Сама Момоко-сан не то чтобы плохо себя чувствует, но все равно пришла в больницу.
Редко, очень редко, у Момоко-сан возникало чувство, что она, словно медведь или лиса, спускается из своей берлоги в горах в человеческое поселение, остро чувствуя необходимость побыть среди людей. Сегодня как раз был такой день. «Ну прямо маленький лис Гон»[7], – смеялась она над собой. Но не такая уж это была безобидная штука.
Последнее время она была совсем на взводе.
Обычно Момоко-сан обменивалась с кем-то двумя-тремя словами: поздоровается с соседями, почтальон с доставкой зайдет, собирать деньги за газеты придут. Это общение она собирала по крохам и не ощущала одиночества. Она думала, что все так устроено. Разве не у каждого из нас есть какое-то открытие, отнимающее всю жизнь? И к концу жизни раз – оглянешься и поймешь, что вся жизнь наша была предназначена для этого открытия, что, как бы оно ни было банально, избито, мы всеми силами гонимся, получаем этот единственный, незаменимый мотив, словно нанива-буси[8], и этот мотив у каждого свой, придает каждому свой цвет… У Момоко-сан мотив такой: «Какую бы жизнь ни прожил человек, он все равно одинок». Ну, ее жизнь не была какой-то особенной, но все же там были моменты, которые приносили ей настоящее удовлетворение, и поэтому она и себе говорит, что нет никакого одиночества, и гордится, что оно приручено, что она может свободно управлять им. «Одиноко? Что? Да это вообще бывает?» – столкнула она одиночество с его пьедестала.
Однако не выходит. Одиночество, которое должно быть приручено и легко управляемо, бунтует. Момоко-сан спрашивает себя: как же изменилась ситуация? И тут же ответ: да ничаво ж не поменялось, ничегошеньки, все такое же, как и было. Ну а что с сердцем поделать? Момоко-сан вся поникла, как будто ветер поменял направление. Почему же так происходит? Какова сущность этого одиночества? Не получается это объяснить тем, что вот, мол, по таким причинам возникают такие-то эмоции. Если бы можно было объяснить, было бы и бороться с ним легче. Однажды вдруг раздалось страшное: «Бу-у-а-бу-бу-ууу», – и ее охватило давящее чувство, как будто кто-то прижал ее к земле, не давая пошевелиться; раздался душераздирающий нечеловеческий голос, она чувствовала, что из гортани выходили звуки, похожие на слова «Одинокая я… одиноко мне». Голос ли это Момоко-сан или чей-то голос, выходящий из ее недр, было невозможно определить. «А, опять?
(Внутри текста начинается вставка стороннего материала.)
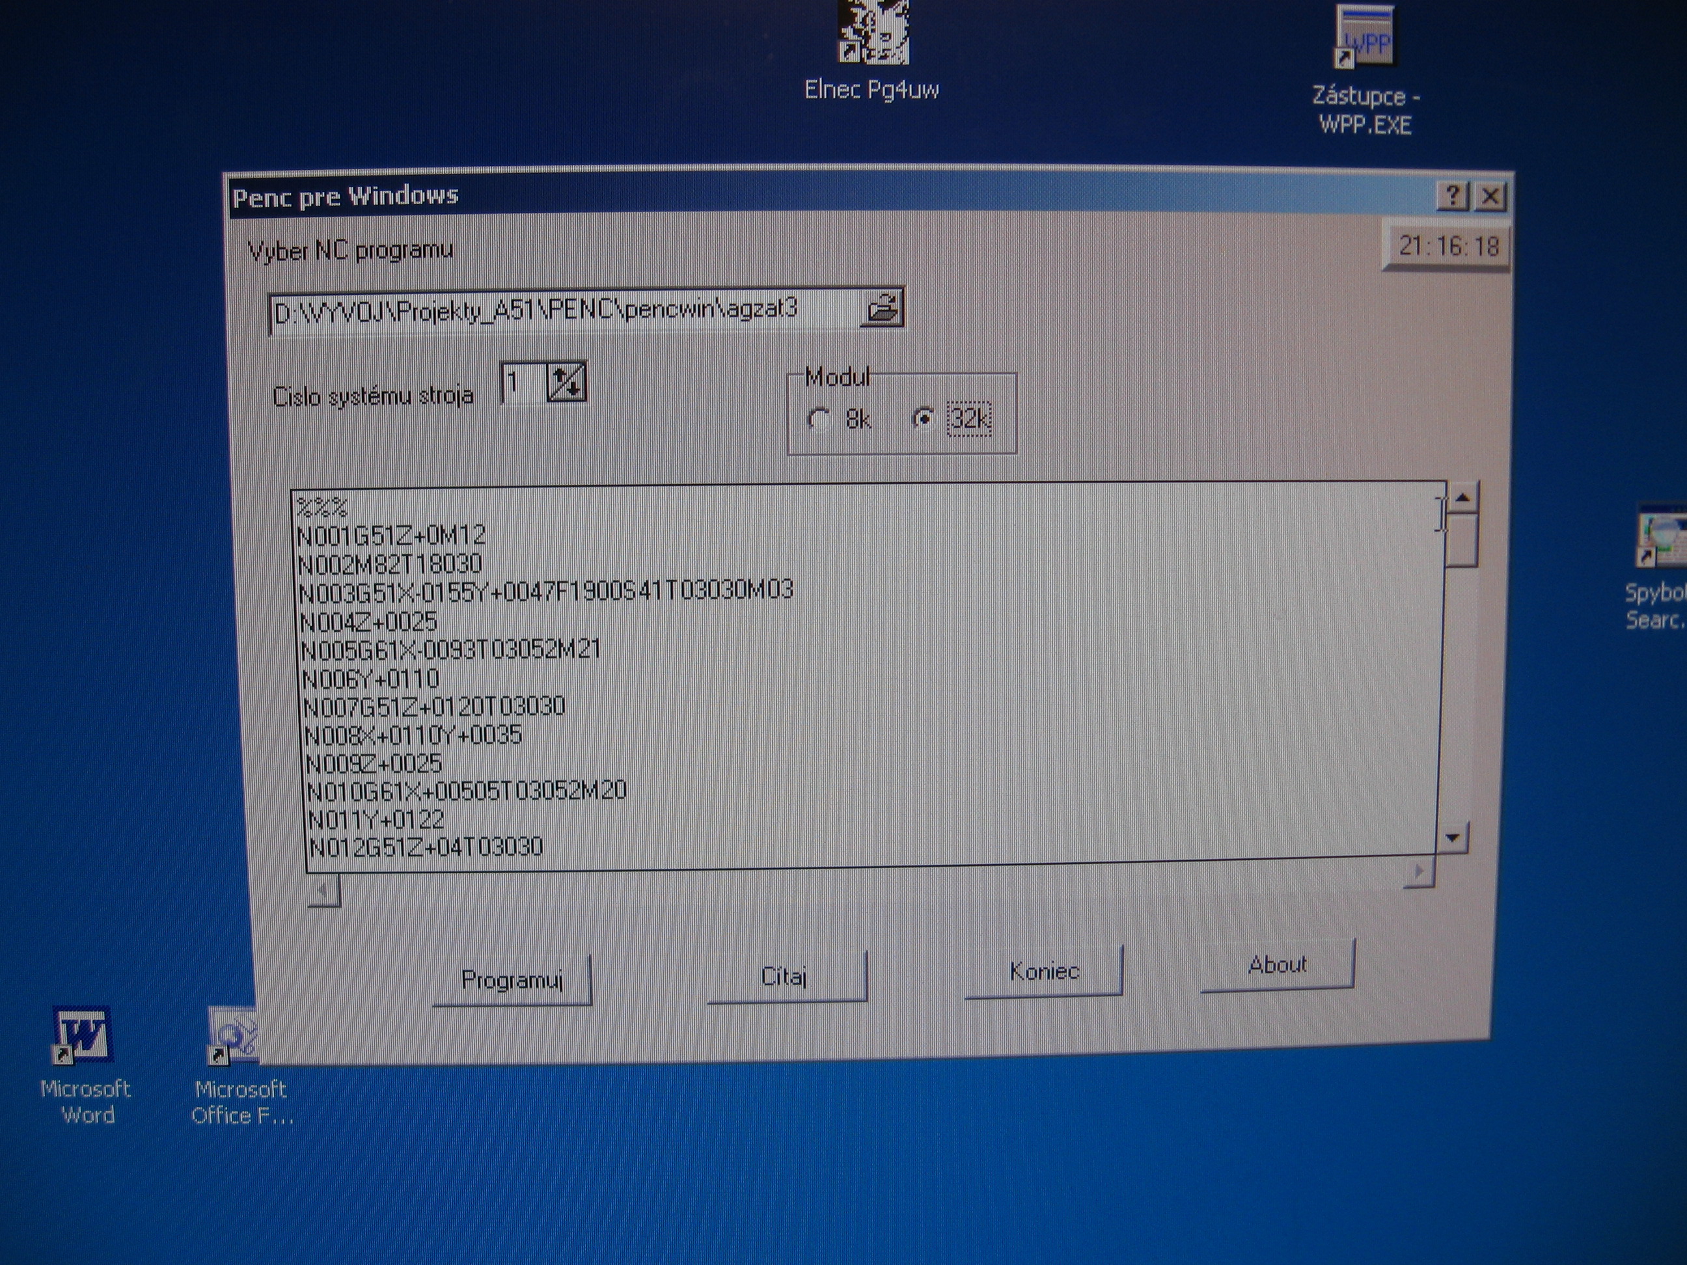This screenshot has width=1687, height=1265.
Task: Click the browse folder icon beside path
Action: [x=883, y=309]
Ну и идите к чертям», – бормочет Момоко-сан. С улицы ее вопли слышны не более чем как просто «Ай-ай-ай» или «бах-бах». И так внутри ее продолжается перепалка между звуками, которые нельзя назвать звуками, голосами, которые нельзя назвать голосами, но она знает, что где-то эти голоса – эхо звуков, вызывающих воспоминания о прошлом.
В этом месте тебя связывают по рукам и ногам и некуда бежать, остается только втянуть голову и свернуться как мокрица.
И тогда Момоко-сан замечает, что одиночество со временем понемногу должно исчезать, как будто от него отделяют листы тонкой бумаги. Дни за днями – это хорошо, когда-нибудь все утихнет, так она обманывала себя – и только подумала, что кое-как его преодолела, как бах! Эта боль. В этой боли вся жизнь моя собралась и не убежать, ох, не бежать от нее.